Tuesday, June 30, 2009

Why Comprehension Instruction Goes Bad

Last week, I posted a blog that described how effective comprehension strategy instruction works. I said that students won’t use strategies forever and that I didn’t believe that strategies eventually morphed into skills (at least not skills that look anything like the strategy). I think strategies work more like true scaffolds; they operate as a temporary support that allows kids to read on their own more effectively, but not in the same way they will need to read on their own later. The problem is that strategies are cumbersome and no one will use them for long. Frankly, when a student is reading with a teacher, he or she does not need to use strategies because the teacher will do the scaffolding (by previewing the material, setting reading purposes, breaking the reading into pieces, and following up with questions and discussion). Strategies can play this role temporarily when kids are reading on their own, but eventually they have to have enough experience in reading and understanding challenging texts so they can handle it without strategies.

The problem with comprehension instruction is twofold: on the one hand, teachers do not teach strategies very well and so lower readers tend to find independent reading difficult, even when they are receiving strategy teaching. Furthermore, most comprehension instruction (whether aimed at strategies or not) is pretty weak gruel. Students can escape with a pretty shallow processing of text as they may be guided by weak questions, superficial discussions, and no real engagement with the difficult or subtle aspects of the text.

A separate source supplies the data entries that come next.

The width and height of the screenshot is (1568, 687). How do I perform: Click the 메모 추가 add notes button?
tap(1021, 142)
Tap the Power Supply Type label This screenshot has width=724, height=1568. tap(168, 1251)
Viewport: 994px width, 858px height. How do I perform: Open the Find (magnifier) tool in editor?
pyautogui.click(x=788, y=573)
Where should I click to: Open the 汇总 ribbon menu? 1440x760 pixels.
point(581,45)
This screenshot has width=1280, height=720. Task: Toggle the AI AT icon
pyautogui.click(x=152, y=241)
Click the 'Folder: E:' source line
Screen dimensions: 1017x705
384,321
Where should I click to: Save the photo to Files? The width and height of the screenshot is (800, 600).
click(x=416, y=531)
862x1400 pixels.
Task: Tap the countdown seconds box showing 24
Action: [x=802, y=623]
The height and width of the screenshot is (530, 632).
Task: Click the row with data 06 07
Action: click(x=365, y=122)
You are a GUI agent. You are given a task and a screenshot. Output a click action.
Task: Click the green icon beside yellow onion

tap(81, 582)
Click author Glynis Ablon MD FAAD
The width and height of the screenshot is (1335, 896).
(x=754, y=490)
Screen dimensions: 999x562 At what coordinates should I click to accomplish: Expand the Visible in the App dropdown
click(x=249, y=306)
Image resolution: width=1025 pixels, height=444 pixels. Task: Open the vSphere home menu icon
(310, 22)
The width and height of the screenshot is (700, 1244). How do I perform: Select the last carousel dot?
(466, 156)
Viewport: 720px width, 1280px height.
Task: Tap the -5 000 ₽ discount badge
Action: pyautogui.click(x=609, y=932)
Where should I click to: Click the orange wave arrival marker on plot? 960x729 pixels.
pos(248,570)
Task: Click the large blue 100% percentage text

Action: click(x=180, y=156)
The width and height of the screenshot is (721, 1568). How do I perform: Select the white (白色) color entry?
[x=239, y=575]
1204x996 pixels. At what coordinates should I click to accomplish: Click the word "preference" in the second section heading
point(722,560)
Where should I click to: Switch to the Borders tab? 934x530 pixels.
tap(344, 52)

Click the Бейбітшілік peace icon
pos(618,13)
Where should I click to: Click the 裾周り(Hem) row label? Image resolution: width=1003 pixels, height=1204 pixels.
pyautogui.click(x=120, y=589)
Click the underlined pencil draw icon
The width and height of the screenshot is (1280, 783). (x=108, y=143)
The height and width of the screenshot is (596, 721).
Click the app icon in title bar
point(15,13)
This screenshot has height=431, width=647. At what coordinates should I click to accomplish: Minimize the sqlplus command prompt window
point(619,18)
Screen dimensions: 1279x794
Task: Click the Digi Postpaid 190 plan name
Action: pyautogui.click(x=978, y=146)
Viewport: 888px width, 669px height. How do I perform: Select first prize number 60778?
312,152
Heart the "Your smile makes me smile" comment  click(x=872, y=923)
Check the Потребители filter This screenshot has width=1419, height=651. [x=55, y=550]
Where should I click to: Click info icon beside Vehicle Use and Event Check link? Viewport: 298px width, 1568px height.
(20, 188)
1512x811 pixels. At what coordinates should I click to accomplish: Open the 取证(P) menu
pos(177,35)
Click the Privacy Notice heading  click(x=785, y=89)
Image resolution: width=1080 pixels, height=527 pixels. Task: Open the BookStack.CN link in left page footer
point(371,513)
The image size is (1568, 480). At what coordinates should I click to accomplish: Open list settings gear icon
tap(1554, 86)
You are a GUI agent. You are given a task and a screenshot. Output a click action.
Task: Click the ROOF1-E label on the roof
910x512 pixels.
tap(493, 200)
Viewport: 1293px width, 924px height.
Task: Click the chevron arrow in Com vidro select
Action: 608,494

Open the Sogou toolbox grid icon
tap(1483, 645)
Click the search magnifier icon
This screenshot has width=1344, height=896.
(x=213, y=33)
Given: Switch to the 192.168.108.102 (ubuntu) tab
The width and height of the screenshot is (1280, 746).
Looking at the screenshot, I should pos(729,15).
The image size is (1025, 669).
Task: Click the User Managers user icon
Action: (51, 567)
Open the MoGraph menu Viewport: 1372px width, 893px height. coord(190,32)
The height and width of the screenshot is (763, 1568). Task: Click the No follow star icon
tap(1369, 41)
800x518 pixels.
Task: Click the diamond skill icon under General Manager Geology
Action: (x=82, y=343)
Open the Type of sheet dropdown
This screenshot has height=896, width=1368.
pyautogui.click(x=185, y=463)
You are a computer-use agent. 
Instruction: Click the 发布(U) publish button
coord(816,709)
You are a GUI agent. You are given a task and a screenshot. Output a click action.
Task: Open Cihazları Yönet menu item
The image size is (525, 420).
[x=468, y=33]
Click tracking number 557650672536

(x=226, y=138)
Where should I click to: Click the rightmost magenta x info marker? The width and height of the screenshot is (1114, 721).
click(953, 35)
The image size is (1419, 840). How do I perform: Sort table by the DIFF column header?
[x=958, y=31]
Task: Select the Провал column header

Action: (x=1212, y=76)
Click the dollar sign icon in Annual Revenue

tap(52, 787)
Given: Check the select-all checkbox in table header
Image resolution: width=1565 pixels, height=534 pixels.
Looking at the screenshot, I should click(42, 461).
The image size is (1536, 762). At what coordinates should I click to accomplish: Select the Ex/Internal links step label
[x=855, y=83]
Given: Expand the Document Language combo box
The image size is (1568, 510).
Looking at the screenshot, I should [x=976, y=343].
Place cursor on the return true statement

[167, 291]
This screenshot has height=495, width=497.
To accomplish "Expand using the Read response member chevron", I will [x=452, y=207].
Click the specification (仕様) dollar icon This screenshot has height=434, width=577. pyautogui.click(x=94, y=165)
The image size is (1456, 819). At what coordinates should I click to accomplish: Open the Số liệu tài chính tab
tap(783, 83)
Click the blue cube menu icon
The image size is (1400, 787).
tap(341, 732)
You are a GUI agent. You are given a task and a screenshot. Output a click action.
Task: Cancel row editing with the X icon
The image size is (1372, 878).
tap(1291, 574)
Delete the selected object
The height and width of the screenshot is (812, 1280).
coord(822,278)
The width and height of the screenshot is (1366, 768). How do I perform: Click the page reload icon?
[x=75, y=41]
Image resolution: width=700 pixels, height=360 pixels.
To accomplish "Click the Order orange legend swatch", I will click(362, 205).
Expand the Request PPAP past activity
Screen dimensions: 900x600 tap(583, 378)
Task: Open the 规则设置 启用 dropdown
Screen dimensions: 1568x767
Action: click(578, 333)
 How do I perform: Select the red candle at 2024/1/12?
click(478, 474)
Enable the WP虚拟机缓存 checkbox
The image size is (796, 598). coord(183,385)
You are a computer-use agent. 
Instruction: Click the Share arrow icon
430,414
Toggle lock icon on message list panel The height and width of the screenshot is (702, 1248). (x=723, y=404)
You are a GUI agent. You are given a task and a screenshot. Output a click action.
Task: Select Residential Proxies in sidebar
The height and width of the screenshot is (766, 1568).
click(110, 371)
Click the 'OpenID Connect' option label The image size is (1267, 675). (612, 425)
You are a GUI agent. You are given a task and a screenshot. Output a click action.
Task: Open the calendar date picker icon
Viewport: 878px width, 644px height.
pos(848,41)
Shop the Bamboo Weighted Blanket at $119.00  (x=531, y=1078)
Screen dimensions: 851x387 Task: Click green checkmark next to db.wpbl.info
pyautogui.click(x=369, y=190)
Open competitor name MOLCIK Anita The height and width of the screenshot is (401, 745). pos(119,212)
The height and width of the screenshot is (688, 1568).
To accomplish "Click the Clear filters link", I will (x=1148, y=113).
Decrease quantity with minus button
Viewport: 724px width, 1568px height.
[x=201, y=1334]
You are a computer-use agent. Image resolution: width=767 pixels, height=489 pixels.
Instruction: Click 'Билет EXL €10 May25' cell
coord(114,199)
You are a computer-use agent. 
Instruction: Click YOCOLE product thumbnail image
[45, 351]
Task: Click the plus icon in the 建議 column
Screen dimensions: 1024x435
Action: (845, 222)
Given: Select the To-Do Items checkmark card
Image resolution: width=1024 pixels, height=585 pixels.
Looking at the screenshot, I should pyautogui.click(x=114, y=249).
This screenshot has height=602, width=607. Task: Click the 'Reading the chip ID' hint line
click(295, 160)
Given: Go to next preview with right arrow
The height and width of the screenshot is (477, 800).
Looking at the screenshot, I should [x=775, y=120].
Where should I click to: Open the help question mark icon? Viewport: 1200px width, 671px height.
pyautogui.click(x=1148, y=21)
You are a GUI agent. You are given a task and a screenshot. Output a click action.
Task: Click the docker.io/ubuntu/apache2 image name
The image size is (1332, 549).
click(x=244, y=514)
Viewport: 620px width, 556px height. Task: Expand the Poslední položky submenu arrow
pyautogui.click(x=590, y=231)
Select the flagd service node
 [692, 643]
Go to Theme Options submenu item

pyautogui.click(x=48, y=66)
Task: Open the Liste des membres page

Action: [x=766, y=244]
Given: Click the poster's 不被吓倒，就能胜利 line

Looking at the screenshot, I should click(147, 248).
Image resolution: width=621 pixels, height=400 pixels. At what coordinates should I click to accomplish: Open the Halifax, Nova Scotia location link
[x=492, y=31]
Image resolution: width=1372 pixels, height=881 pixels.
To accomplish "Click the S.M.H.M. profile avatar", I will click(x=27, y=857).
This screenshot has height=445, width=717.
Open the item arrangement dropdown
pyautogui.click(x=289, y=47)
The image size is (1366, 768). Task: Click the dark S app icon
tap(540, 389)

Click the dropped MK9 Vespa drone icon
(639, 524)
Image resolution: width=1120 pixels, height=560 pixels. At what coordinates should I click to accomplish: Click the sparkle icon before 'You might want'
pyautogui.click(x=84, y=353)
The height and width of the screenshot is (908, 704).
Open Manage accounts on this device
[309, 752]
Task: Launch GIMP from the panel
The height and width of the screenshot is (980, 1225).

Good comprehension instruction should push kids to think more deeply about a text than they would if they were reading on their own. In stories, kids struggle with character motivation and psychological elements; these aspects of a story may not be stated explicitly and they require an understanding of how human behavior works. Kids tend to focus on behavior itself rather than thinking about underlying reasons for the behavior (they struggle with this in life, too). Good comprehension instruction leads kids to think about those aspects of a text that they might normally neglect.

Good strategy instruction is tougher. It both has to lead kids to a deep processing of text (so the discussion of character motives had better take place even when you are teaching kids to summarize), but this teaching also needs to guide kids to develop intentionality, so they will try to think about the text even when they are reading on their own. If a teacher pushes strategy teaching too hard, kids won’t get much guided reading practice with the teacher. However, if a teacher pushes the story too hard, and ignores strategy teaching, then low readers will find it nearly impossible to read independently, and they will not be likely to progress in reading.

If teachers can run a good discussion that guides kids to think about the important ideas in a text and to come away with a real understanding of what the author said and how he said it, then the students will have a real chance of becoming good comprehenders. But this will often be insufficient for poorer readers, because they usually need more of this than the teacher can provide.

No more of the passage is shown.